-- Begin RECORD EXCERPTS --

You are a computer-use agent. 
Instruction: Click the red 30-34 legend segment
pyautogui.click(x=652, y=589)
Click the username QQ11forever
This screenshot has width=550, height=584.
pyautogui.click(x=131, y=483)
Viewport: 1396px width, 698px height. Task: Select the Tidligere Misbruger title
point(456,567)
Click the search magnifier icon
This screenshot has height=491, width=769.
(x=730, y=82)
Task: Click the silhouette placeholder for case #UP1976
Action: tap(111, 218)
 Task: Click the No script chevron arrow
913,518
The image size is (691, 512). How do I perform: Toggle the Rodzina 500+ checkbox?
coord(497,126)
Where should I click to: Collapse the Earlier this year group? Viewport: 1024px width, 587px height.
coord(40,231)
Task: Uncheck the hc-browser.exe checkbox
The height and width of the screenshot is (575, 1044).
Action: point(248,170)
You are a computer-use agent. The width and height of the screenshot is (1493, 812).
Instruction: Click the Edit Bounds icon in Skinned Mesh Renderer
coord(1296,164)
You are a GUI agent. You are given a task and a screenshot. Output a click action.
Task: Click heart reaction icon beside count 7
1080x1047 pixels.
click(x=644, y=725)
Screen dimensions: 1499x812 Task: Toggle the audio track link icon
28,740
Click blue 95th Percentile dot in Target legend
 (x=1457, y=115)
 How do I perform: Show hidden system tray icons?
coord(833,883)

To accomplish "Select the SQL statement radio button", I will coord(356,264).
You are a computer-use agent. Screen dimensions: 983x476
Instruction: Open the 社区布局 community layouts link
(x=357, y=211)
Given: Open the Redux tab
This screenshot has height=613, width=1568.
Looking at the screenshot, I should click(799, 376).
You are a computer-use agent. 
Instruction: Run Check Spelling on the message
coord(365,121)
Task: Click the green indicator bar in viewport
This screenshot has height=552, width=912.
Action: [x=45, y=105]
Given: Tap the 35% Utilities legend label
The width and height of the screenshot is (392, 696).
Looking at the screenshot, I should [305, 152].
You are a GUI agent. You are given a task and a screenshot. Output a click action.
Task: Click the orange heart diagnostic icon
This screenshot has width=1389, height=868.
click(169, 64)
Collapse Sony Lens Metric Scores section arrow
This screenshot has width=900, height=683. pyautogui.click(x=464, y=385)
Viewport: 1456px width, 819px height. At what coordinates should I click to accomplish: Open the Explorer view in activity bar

-- End RECORD EXCERPTS --

**WHAT TO PRODUCE:**
Can you rewrite the lines from the one containing "How do I perform: Show" up to and including the one containing "coord(365,121)", replacing "Instruction" with "Directive" and leaving everything else as it is?

**RESPONSE FOR THIS EXERCISE:**
 How do I perform: Show hidden system tray icons?
coord(833,883)

To accomplish "Select the SQL statement radio button", I will coord(356,264).
You are a computer-use agent. Screen dimensions: 983x476
Directive: Open the 社区布局 community layouts link
(x=357, y=211)
Given: Open the Redux tab
This screenshot has height=613, width=1568.
Looking at the screenshot, I should click(799, 376).
You are a computer-use agent. 
Directive: Run Check Spelling on the message
coord(365,121)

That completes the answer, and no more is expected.